STATED GOAL:
Put all of the entries below into a numbered list, leaving out any blank lines.

SUPPLIED DATA:

════

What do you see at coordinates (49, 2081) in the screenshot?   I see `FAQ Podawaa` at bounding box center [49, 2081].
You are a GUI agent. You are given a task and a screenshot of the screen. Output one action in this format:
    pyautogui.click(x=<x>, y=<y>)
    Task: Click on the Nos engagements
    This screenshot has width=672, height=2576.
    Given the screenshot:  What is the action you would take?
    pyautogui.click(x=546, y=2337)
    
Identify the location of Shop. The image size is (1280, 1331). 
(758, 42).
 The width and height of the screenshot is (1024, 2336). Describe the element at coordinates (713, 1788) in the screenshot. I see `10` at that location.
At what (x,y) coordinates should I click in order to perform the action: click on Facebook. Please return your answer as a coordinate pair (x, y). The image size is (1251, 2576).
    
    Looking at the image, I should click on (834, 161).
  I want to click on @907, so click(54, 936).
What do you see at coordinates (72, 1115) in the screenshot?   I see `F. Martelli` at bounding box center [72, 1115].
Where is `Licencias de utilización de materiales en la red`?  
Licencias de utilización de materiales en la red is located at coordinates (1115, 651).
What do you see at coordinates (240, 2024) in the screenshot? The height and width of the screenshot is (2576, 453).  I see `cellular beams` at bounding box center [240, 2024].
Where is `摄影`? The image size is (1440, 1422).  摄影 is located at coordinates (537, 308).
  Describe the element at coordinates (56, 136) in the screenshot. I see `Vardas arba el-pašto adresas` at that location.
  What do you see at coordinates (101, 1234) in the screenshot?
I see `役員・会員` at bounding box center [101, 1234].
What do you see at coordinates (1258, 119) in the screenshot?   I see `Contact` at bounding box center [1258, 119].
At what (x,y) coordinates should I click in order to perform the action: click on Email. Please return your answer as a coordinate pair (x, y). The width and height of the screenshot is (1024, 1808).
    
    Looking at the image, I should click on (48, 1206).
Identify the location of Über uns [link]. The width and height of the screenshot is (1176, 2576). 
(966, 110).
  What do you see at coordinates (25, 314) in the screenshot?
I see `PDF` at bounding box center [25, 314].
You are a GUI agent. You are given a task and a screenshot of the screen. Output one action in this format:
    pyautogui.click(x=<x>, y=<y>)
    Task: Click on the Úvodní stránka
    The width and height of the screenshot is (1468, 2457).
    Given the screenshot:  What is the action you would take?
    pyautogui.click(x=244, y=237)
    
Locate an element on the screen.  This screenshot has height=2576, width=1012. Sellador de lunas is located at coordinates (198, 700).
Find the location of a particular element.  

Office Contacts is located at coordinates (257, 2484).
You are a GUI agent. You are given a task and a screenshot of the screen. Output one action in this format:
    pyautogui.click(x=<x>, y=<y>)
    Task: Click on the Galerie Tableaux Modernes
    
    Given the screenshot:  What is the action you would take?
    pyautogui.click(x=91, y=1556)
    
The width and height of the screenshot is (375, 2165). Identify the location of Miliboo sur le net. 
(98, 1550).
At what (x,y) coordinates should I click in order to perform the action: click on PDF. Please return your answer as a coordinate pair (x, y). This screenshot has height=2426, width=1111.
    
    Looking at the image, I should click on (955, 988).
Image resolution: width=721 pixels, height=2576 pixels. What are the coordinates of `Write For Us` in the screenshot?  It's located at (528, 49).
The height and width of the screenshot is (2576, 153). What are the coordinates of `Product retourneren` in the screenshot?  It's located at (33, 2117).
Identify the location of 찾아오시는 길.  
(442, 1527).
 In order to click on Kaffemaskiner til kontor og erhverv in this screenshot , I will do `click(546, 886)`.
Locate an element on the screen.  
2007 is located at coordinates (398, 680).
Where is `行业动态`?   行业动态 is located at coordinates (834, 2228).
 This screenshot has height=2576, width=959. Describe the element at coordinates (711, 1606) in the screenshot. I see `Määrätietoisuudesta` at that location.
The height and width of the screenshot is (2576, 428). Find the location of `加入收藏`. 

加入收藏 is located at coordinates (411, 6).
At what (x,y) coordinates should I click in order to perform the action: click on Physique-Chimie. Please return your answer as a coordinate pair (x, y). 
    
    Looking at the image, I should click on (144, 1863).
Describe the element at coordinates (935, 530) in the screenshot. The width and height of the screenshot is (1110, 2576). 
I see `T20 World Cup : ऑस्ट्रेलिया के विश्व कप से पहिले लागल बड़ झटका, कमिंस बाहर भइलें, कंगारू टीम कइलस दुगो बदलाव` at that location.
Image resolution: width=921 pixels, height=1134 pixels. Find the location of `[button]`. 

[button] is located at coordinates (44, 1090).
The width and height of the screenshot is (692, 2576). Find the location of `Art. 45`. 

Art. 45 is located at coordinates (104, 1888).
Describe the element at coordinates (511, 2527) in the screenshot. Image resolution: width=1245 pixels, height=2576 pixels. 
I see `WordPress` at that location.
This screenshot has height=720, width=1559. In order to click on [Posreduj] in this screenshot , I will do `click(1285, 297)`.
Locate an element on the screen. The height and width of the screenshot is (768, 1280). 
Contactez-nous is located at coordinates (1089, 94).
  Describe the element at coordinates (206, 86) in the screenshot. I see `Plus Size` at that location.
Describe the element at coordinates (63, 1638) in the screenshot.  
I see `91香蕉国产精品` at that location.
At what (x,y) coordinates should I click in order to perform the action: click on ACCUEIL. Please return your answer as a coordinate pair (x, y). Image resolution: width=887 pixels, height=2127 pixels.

════

SOLUTION:
1. What do you see at coordinates (49, 2081) in the screenshot?   I see `FAQ Podawaa` at bounding box center [49, 2081].
2. You are a GUI agent. You are given a task and a screenshot of the screen. Output one action in this format:
3.     pyautogui.click(x=<x>, y=<y>)
4.     Task: Click on the Nos engagements
5.     This screenshot has width=672, height=2576.
6.     Given the screenshot:  What is the action you would take?
7.     pyautogui.click(x=546, y=2337)
8. Identify the location of Shop. The image size is (1280, 1331). 
9. (758, 42).
10.  The width and height of the screenshot is (1024, 2336). Describe the element at coordinates (713, 1788) in the screenshot. I see `10` at that location.
11. At what (x,y) coordinates should I click in order to perform the action: click on Facebook. Please return your answer as a coordinate pair (x, y). The image size is (1251, 2576).
12.     Looking at the image, I should click on (834, 161).
13.   I want to click on @907, so click(54, 936).
14. What do you see at coordinates (72, 1115) in the screenshot?   I see `F. Martelli` at bounding box center [72, 1115].
15. Where is `Licencias de utilización de materiales en la red`?  
16. Licencias de utilización de materiales en la red is located at coordinates (1115, 651).
17. What do you see at coordinates (240, 2024) in the screenshot? The height and width of the screenshot is (2576, 453).  I see `cellular beams` at bounding box center [240, 2024].
18. Where is `摄影`? The image size is (1440, 1422).  摄影 is located at coordinates (537, 308).
19.   Describe the element at coordinates (56, 136) in the screenshot. I see `Vardas arba el-pašto adresas` at that location.
20.   What do you see at coordinates (101, 1234) in the screenshot?
21. I see `役員・会員` at bounding box center [101, 1234].
22. What do you see at coordinates (1258, 119) in the screenshot?   I see `Contact` at bounding box center [1258, 119].
23. At what (x,y) coordinates should I click in order to perform the action: click on Email. Please return your answer as a coordinate pair (x, y). The width and height of the screenshot is (1024, 1808).
24.     Looking at the image, I should click on (48, 1206).
25. Identify the location of Über uns [link]. The width and height of the screenshot is (1176, 2576). 
26. (966, 110).
27.   What do you see at coordinates (25, 314) in the screenshot?
28. I see `PDF` at bounding box center [25, 314].
29. You are a GUI agent. You are given a task and a screenshot of the screen. Output one action in this format:
30.     pyautogui.click(x=<x>, y=<y>)
31.     Task: Click on the Úvodní stránka
32.     The width and height of the screenshot is (1468, 2457).
33.     Given the screenshot:  What is the action you would take?
34.     pyautogui.click(x=244, y=237)
35. Locate an element on the screen.  This screenshot has height=2576, width=1012. Sellador de lunas is located at coordinates (198, 700).
36. Find the location of a particular element.  
37. Office Contacts is located at coordinates (257, 2484).
38. You are a GUI agent. You are given a task and a screenshot of the screen. Output one action in this format:
39.     pyautogui.click(x=<x>, y=<y>)
40.     Task: Click on the Galerie Tableaux Modernes
41.     Given the screenshot:  What is the action you would take?
42.     pyautogui.click(x=91, y=1556)
43. The width and height of the screenshot is (375, 2165). Identify the location of Miliboo sur le net. 
44. (98, 1550).
45. At what (x,y) coordinates should I click in order to perform the action: click on PDF. Please return your answer as a coordinate pair (x, y). This screenshot has height=2426, width=1111.
46.     Looking at the image, I should click on (955, 988).
47. Image resolution: width=721 pixels, height=2576 pixels. What are the coordinates of `Write For Us` in the screenshot?  It's located at (528, 49).
48. The height and width of the screenshot is (2576, 153). What are the coordinates of `Product retourneren` in the screenshot?  It's located at (33, 2117).
49. Identify the location of 찾아오시는 길.  
50. (442, 1527).
51.  In order to click on Kaffemaskiner til kontor og erhverv in this screenshot , I will do `click(546, 886)`.
52. Locate an element on the screen.  
53. 2007 is located at coordinates (398, 680).
54. Where is `行业动态`?   行业动态 is located at coordinates (834, 2228).
55.  This screenshot has height=2576, width=959. Describe the element at coordinates (711, 1606) in the screenshot. I see `Määrätietoisuudesta` at that location.
56. The height and width of the screenshot is (2576, 428). Find the location of `加入收藏`. 
57. 加入收藏 is located at coordinates (411, 6).
58. At what (x,y) coordinates should I click in order to perform the action: click on Physique-Chimie. Please return your answer as a coordinate pair (x, y). 
59.     Looking at the image, I should click on (144, 1863).
60. Describe the element at coordinates (935, 530) in the screenshot. The width and height of the screenshot is (1110, 2576). 
61. I see `T20 World Cup : ऑस्ट्रेलिया के विश्व कप से पहिले लागल बड़ झटका, कमिंस बाहर भइलें, कंगारू टीम कइलस दुगो बदलाव` at that location.
62. Image resolution: width=921 pixels, height=1134 pixels. Find the location of `[button]`. 
63. [button] is located at coordinates (44, 1090).
64. The width and height of the screenshot is (692, 2576). Find the location of `Art. 45`. 
65. Art. 45 is located at coordinates (104, 1888).
66. Describe the element at coordinates (511, 2527) in the screenshot. Image resolution: width=1245 pixels, height=2576 pixels. 
67. I see `WordPress` at that location.
68. This screenshot has height=720, width=1559. In order to click on [Posreduj] in this screenshot , I will do `click(1285, 297)`.
69. Locate an element on the screen. The height and width of the screenshot is (768, 1280). 
70. Contactez-nous is located at coordinates (1089, 94).
71.   Describe the element at coordinates (206, 86) in the screenshot. I see `Plus Size` at that location.
72. Describe the element at coordinates (63, 1638) in the screenshot.  
73. I see `91香蕉国产精品` at that location.
74. At what (x,y) coordinates should I click in order to perform the action: click on ACCUEIL. Please return your answer as a coordinate pair (x, y). Image resolution: width=887 pixels, height=2127 pixels.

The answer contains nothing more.